Anybody who knows me will probably argue that this can’t possibly be true, and Lord knows I do love a good gas. But seriously.  There have been times arriving home from placement that I have just sat in silence for a good 3 hours because the thought of striking up and maintaining a conversation with someone after approximately 8 hours of “So tell me about that then…” is literally soul destroying. Please, leave me sedentary, don’t touch me and feed me occasionally. Ta.

4. You will want to cry. A lot.
At good things, at bad things. At ugly things that happen to lovely people. Sometimes you will actually cry. Hysterically. Mostly in toilet cubicles on your own.

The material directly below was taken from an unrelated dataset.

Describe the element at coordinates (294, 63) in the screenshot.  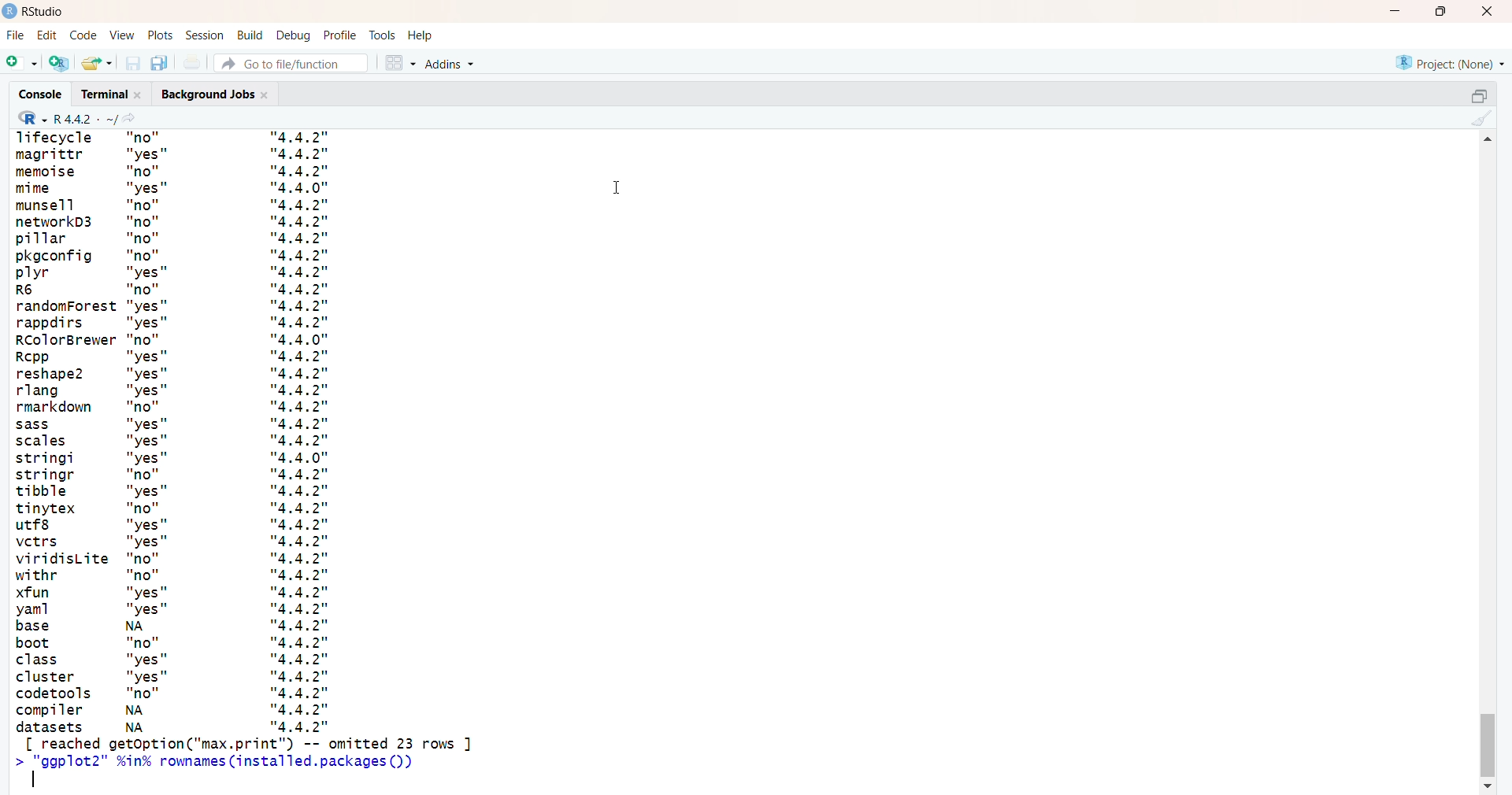
I see `Go to file/function` at that location.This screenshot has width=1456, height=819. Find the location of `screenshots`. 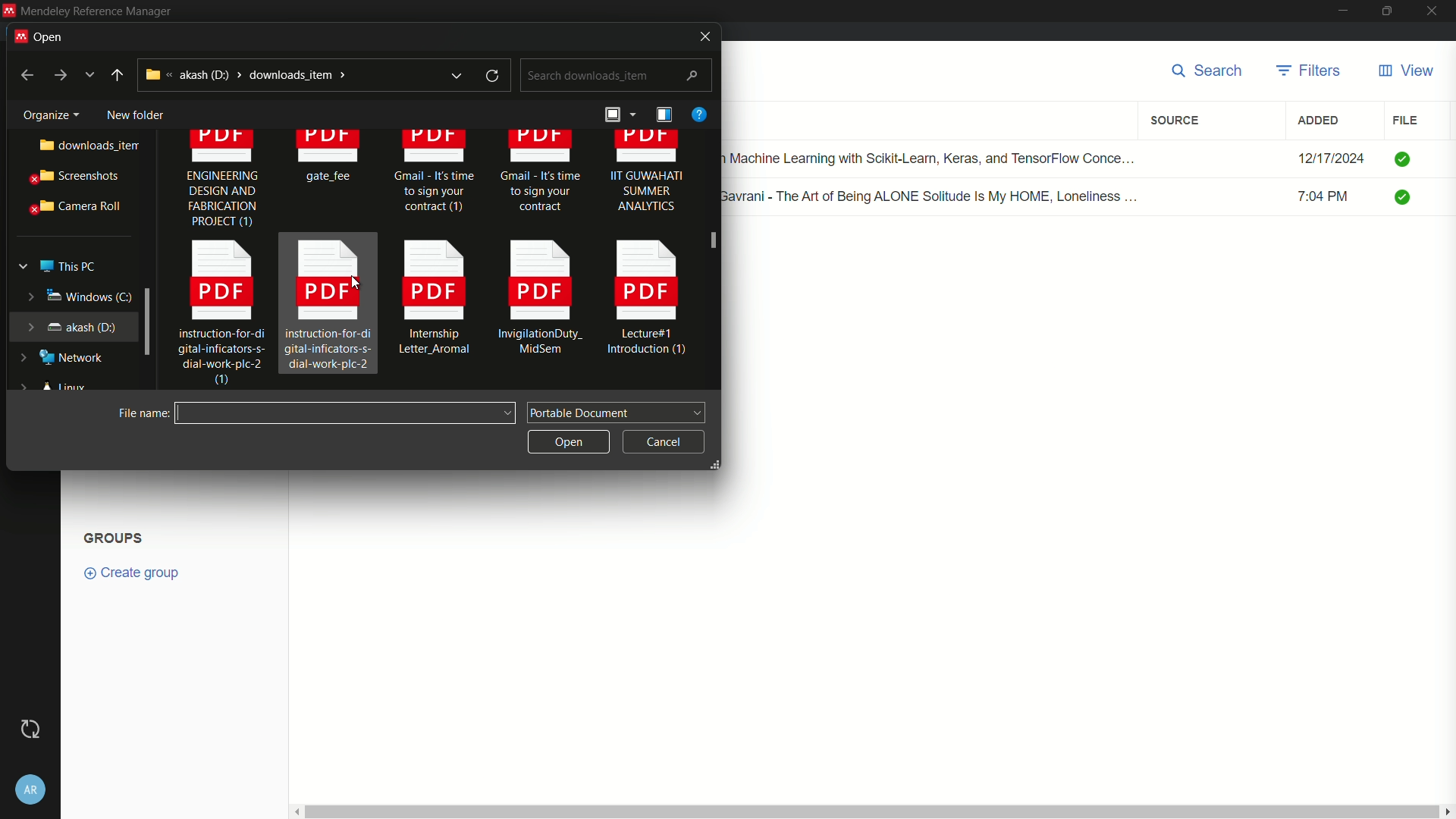

screenshots is located at coordinates (72, 177).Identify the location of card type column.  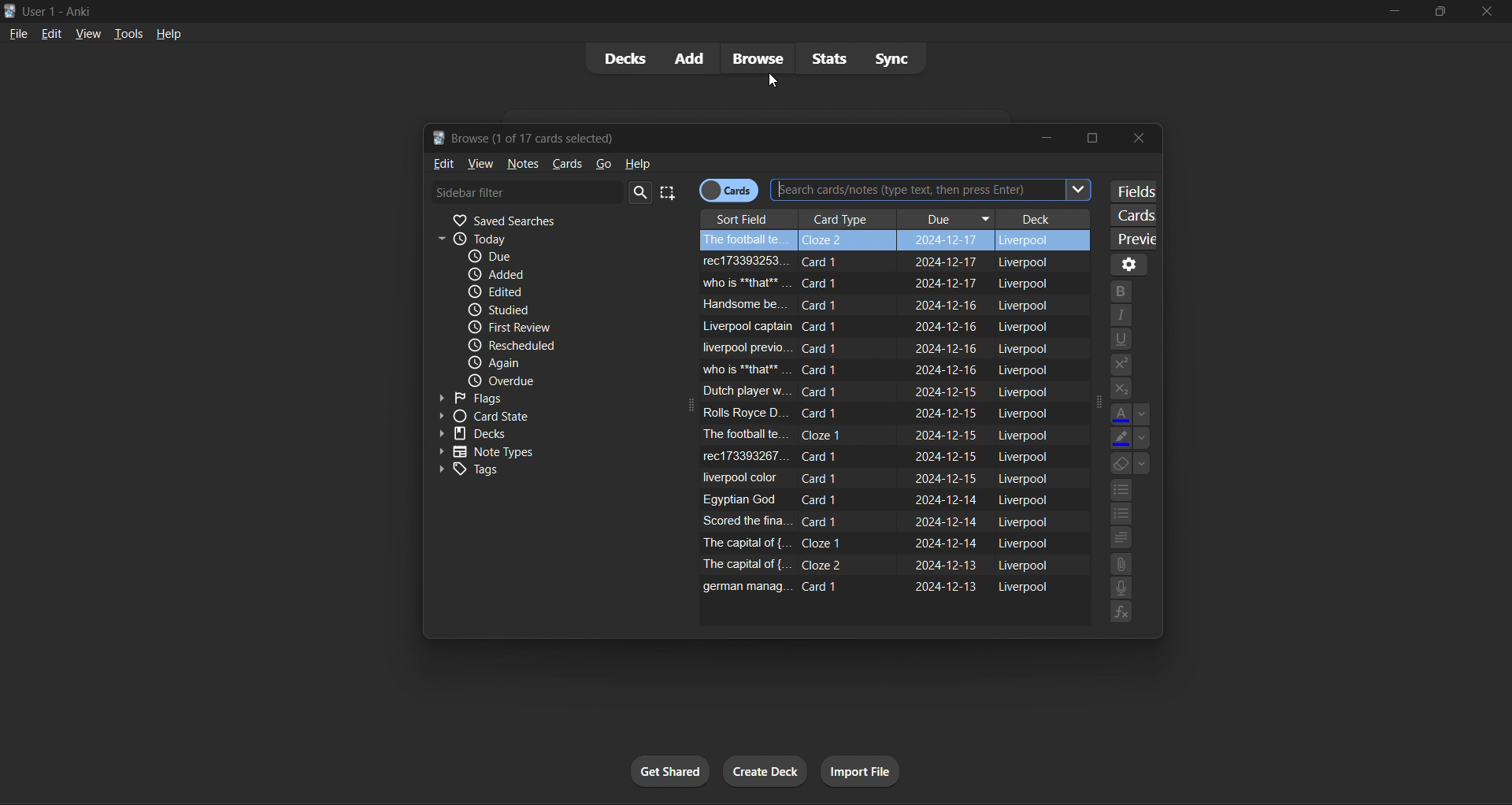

5. Your holidays are non-existent and probably extortionate.
By the end of July, as you are limping over the finish line of summer exams, a glimmer of hope will appear in the form of a summer holiday.  That hope will quickly be destroyed when you come to understand that you’ll have to sell a kidney into the black market to afford any sort of sun. At this point you’ll probably be severely vitamin D compromised (due to hours of revision) and to resist Rickett’s you’ll beg any family member who will listen to take you for free.

Oh P.S. Half terms and reading weeks? Not a thing.

P.P.S. In tremendous and unprecedented displays of cruelty, the UK’s 2 days of summer will occur smack bang in the middle of your revision session.

6. There is no room for illness. Or dental appointments.
I think this pretty much applies to any sort of full time job but please recognise the awkward struggle of being absolutely surrounded by clinical brains and being too petrified to ask for a medical opinion.

7. You will diagnose yourself with everything.
The extensive list: Scabies, IBD, Ankylosing spondylitis. More to follow.

8. You’ll be poor.
Everyone ever will tell you to not get a job as a medical student.  Personally, there is absolutely no way on this Earth I could ever afford to live on the pittance student finance and NHS bursary dole out. As a graduate student, people are not very keen AT ALL to give you any sort of funding. Bar work fits in quite nicely with your schedule (Grossly unavailable at any given time apart from unsociable hours). This leads me back nicely to point 1.

9. You’ll get sent random pictures of peoples’ bits.
“Is this infected?”
“Do you think I need antibiotics?”
“Any idea what this is?”

There are bits of people I should never have seen. Also, to all the people who I haven’t spoken to in roughly 6 years who feel it is appropriate to contact me to discuss their bowel movements. PLEASE Y.

10.  You will hoop jump better than a starving dolphin at sea world.
Tick this, do that, get this signed off, yadda yadda yadda. You get the point. If you are incapable of doing things as a means to an end, medicine is not for you. Yes, apparently, they do want to see you can wash your hands. Every year.


By no means am I ungrateful for where I have ended up, but today definitely required a good moan. Maybe in the future, when I’ve actually passed (fingers crossed,) Friday’s exam I’ll write another 10 point post about the plus points of medical school. For now they’re too buried under my 7 empty tea cups and the Oxford Handbook of Clinical Medicine.